If we understand property taxes as a “lease from the local government for the right to gamble on another housing bubble arising,” we see “ownership” in a different light.

We’re constantly told ours is an ownership society in which owning a home is the foundation of household wealth. The concept of ownership may appear straightforward, but consider these questions:

1. If the house is mortgaged, what does the homeowner “own” when the bank has the senior claim to the property?

2. If the homeowner owes local government $13,000 a year in property taxes, what does the homeowner “own” once they pay $260,000 in property taxes over 20 years?

The answer to the first question: the homeowner only “owns” the homeowners’ equity, the market value of the home minus the the mortgage and closing costs.

In a housing bubble, homeowners’ equity can soar as the skyrocketing value accrues to the homeowner, as the mortgage is fixed (in conventional mortgages).

But when bubbles pop and housing prices return to reality-based valuations, the declines also accrue to the homeowner’s equity.

If the price declines below the mortgage due the lender, the homeowners’ equity vanishes and the property is underwater. The property may still be worth (say) $400,000, but if the mortgage(s) total $400,000, the owner owns nothing but the promise to pay the mortgage and property taxes and the right to claim a tax deduction for the mortgage interest paid.

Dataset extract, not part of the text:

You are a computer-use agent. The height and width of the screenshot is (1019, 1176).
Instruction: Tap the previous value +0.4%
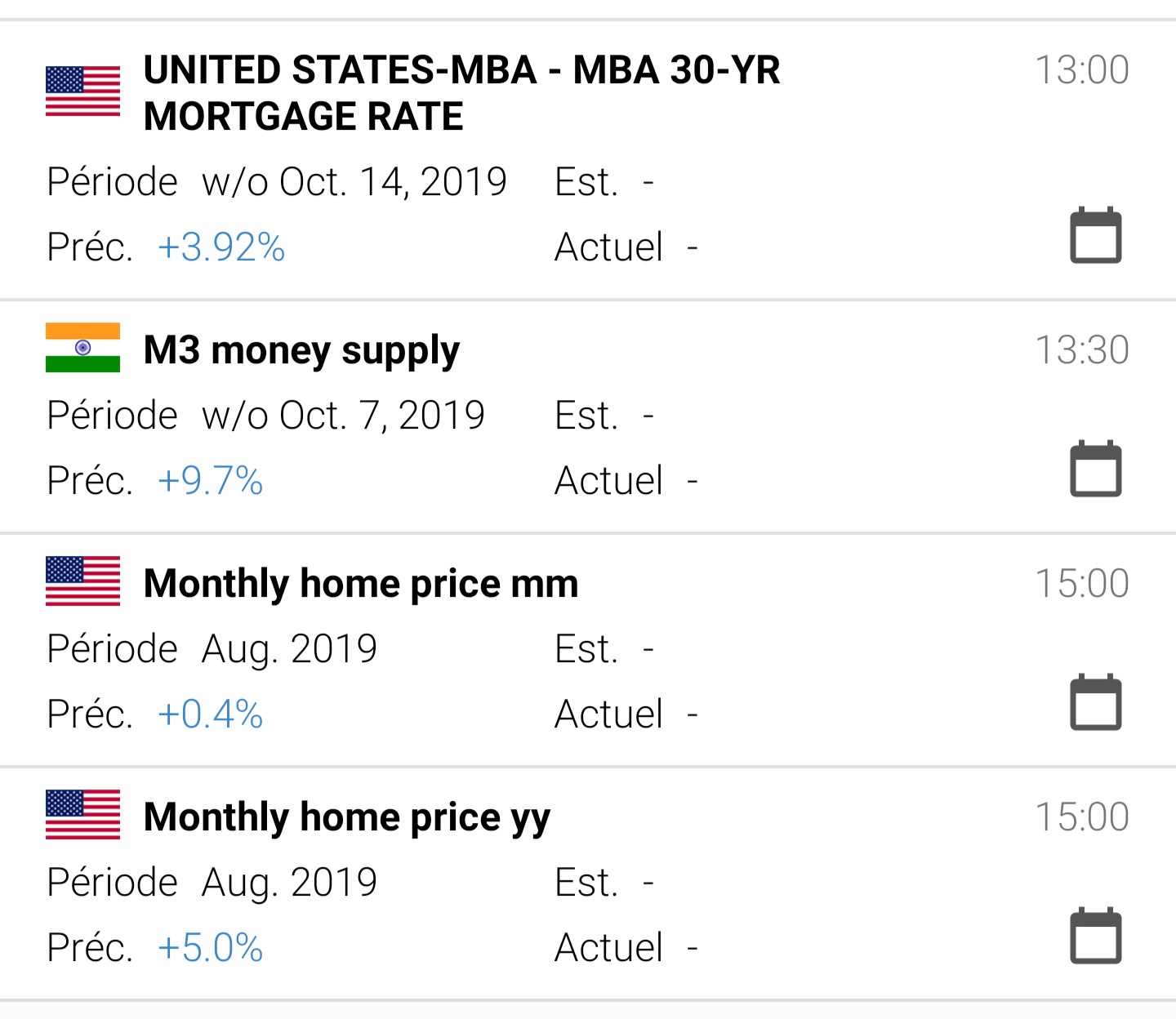(x=211, y=714)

To answer the second question, let’s consider an example. In areas with high property taxes (California, New Jersey, New York, Illinois, etc.), annual bills in excess of $10,000 annually are not uncommon. If we take $13,000 annually as a typical total property tax in these areas (property taxes can include school taxes, library taxes, and a host of special assessments on top of the “official” base rate),the homeowner “owns” the obligation to pay local tax authorities $130,000 per decade for the right to “own” the house.